Retirados das margens do Jequtinhonha para construção de hidrelétrica, lavradores sofrem com perda de safra

Falta de água atinge expulsos por usina

THIAGO GUIMARÃES
DA AGÊNCIA FOLHA

O início da operação da usina hidrelétrica de Irapé, no Vale do Jequitinhonha (MG), não pôs fim aos problemas dos ribeirinhos deslocados pela obra.
Nascidos e criados às margens do Jequitinhonha e de seus afluentes -áreas úmidas e naturalmente férteis-, esses lavradores enfrentam hoje dificuldades no abastecimento de água e perdas de safra. Promessa de salvação econômica para uma das regiões mais pobres do país, a usina de Irapé consumiu US$ 1 bilhão e deverá gerar 360 MW, energia para 1 milhão de pessoas. A barragem da usina, com 208 metros de altura, é a mais alta do Brasil.
Em dezembro, a Justiça Federal embargou as obras de Irapé, três dias depois do início do enchimento do lago da usina. Atendeu pedido do Ministério Público Federal, que alegou descumprimento, pela Cemig (estatal mineira de energia), do termo firmado em 2002 para reconstituição dos direitos das 1.151 famílias atingidas.
A Cemig, que já havia depositado R$ 4,9 milhões em juízo como garantia aos reassentados, alegou não ter como parar o enchimento do lago.
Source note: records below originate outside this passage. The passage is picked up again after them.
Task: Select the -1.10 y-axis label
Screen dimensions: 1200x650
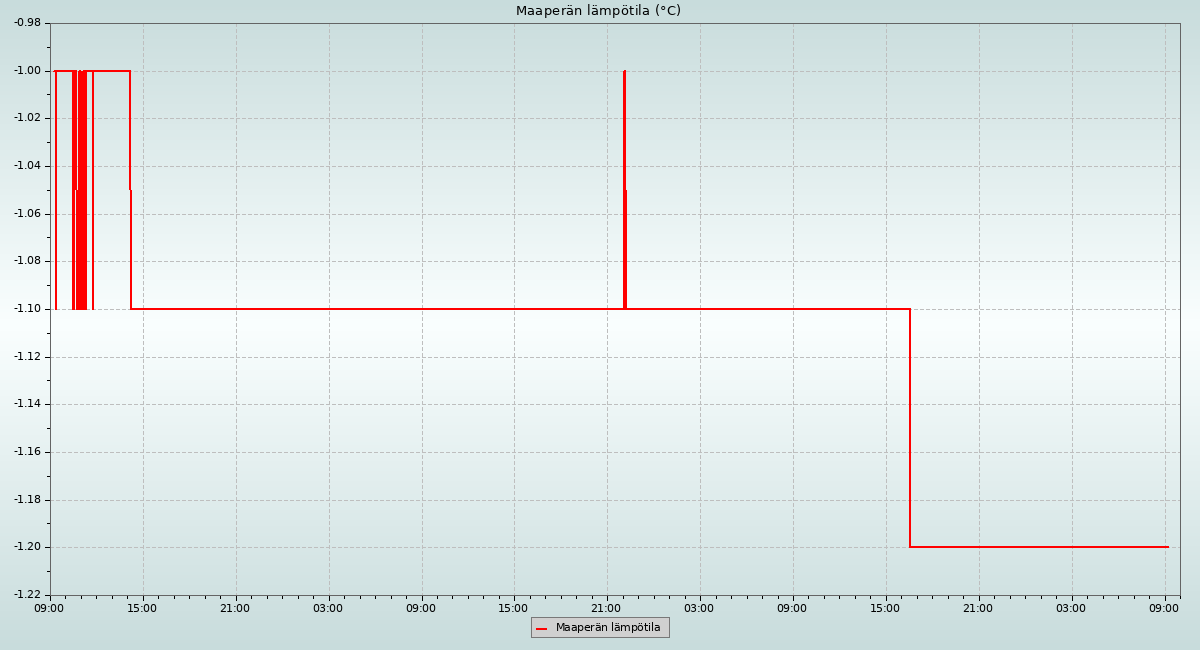Action: pyautogui.click(x=27, y=309)
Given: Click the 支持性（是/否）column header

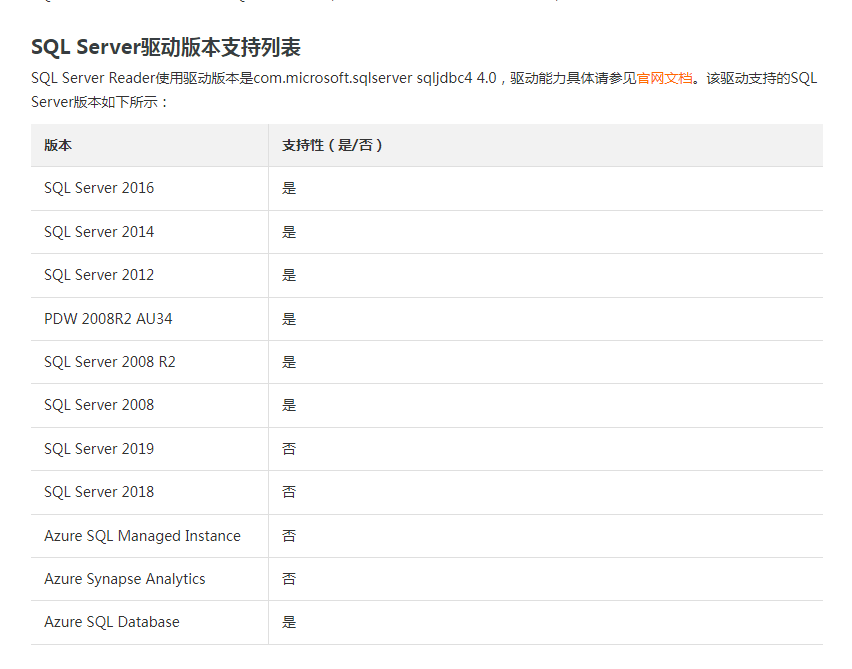Looking at the screenshot, I should coord(332,145).
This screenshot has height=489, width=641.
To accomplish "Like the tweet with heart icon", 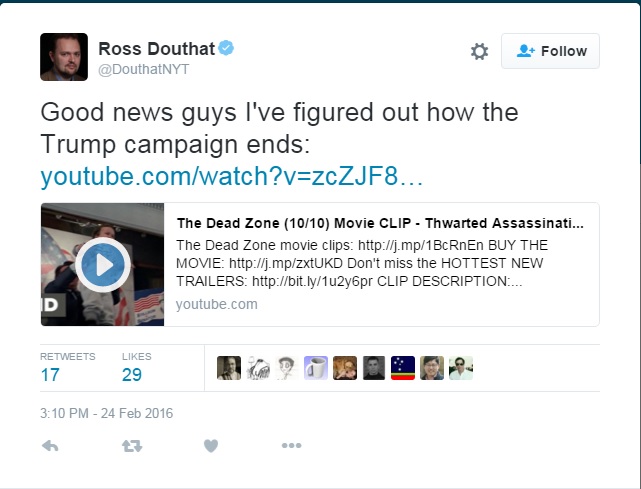I will 211,446.
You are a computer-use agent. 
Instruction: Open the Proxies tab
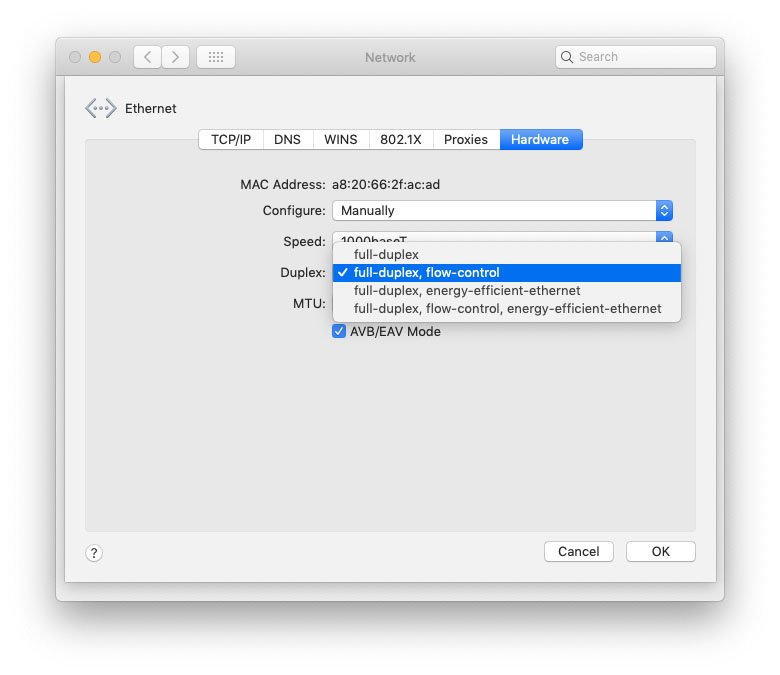click(466, 140)
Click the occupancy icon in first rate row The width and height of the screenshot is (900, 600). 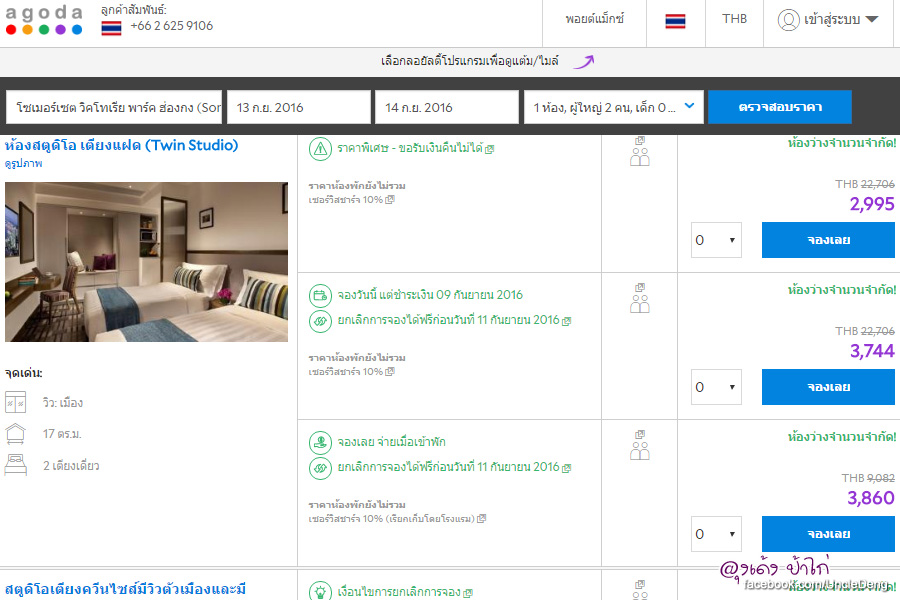640,153
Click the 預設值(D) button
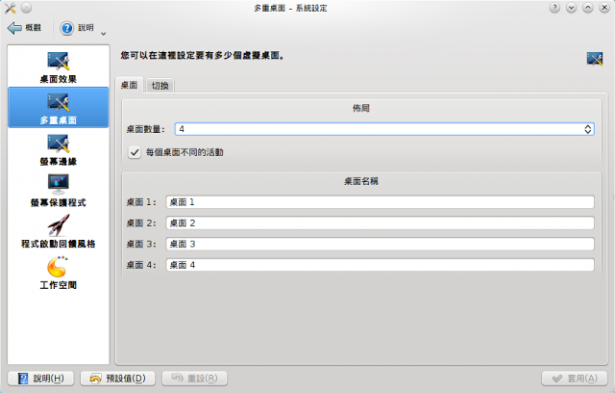Viewport: 615px width, 393px height. [118, 378]
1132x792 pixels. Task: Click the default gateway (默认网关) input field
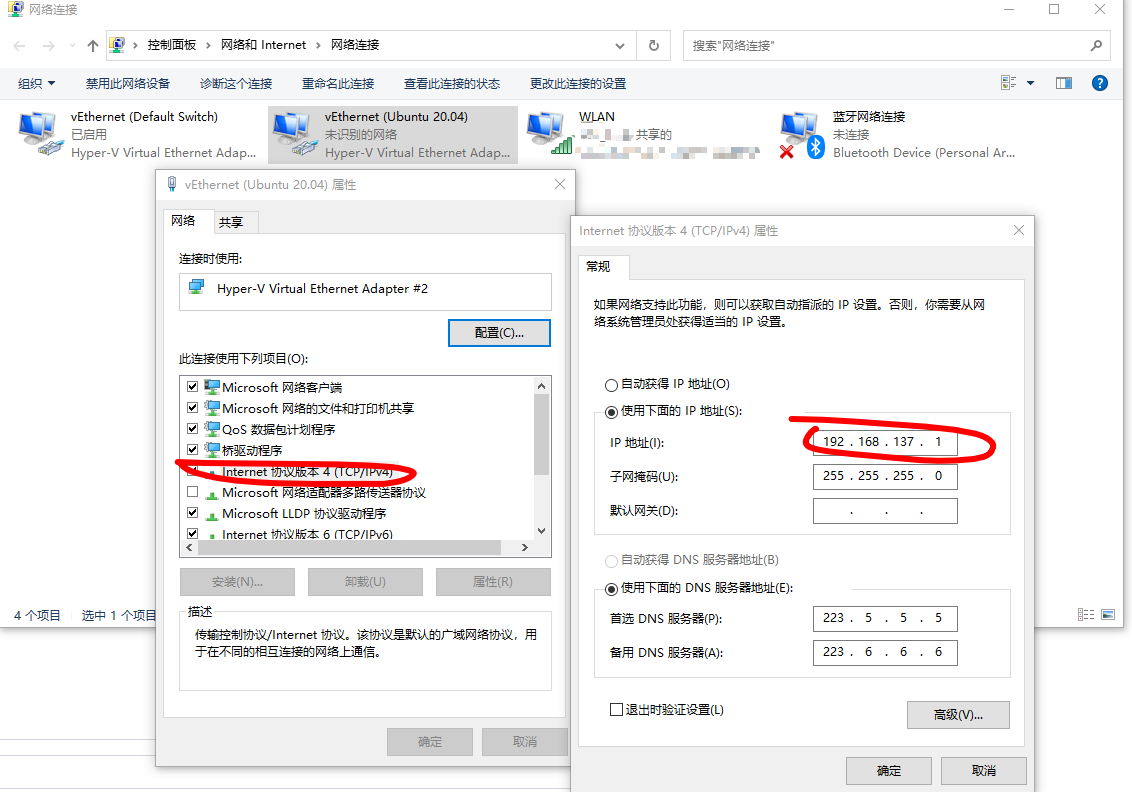coord(885,510)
A Justiça Federal revogou a liminar e as águas já subiram 122 metros na barragem -cota ainda insuficiente para geração.
Transferidos para terras mais altas, os expulsos pela usina de Irapé sofrem com a falta de água, agora bombeada de córregos distantes ou poços profundos. "A água é o problema maior de todos os reassentamentos", disse Maria de Lourdes Souza, 40, da comunidade de quilombo de Porto Coris.
Segundo Souza, a água é retirada de um córrego "sujo", por duas bombas que "dão problema todo dia". Ela afirmou que a comunidade perdeu as duas últimas safras -uma porque a Cemig demorou a preparar as terras e a última por causa da seca.
A Folha ouviu quatro representantes de associações de reassentados (são 28 ao todo), e todos relataram problemas de falta de água. Otarcísio Machado, 54, da associação Mandassainha e Ventania, disse que o poço da comunidade secou e os carros-pipa pararam de chegar. "Estamos guardando água das goteiras."
Das 1.151 famílias atingidas em sete municípios, 638 optaram pelo reassentamento. Nas novas áreas, maiores, experimentam um outro tipo de agricultura, com uso de fertilizantes e longe dos padrões de lavoura familiar.
A Cemig afirmou que há problemas de abastecimento de água em alguns reassentamentos de Irapé, mas que eles estão sendo sanados. Negou que haja casos de contaminação de água.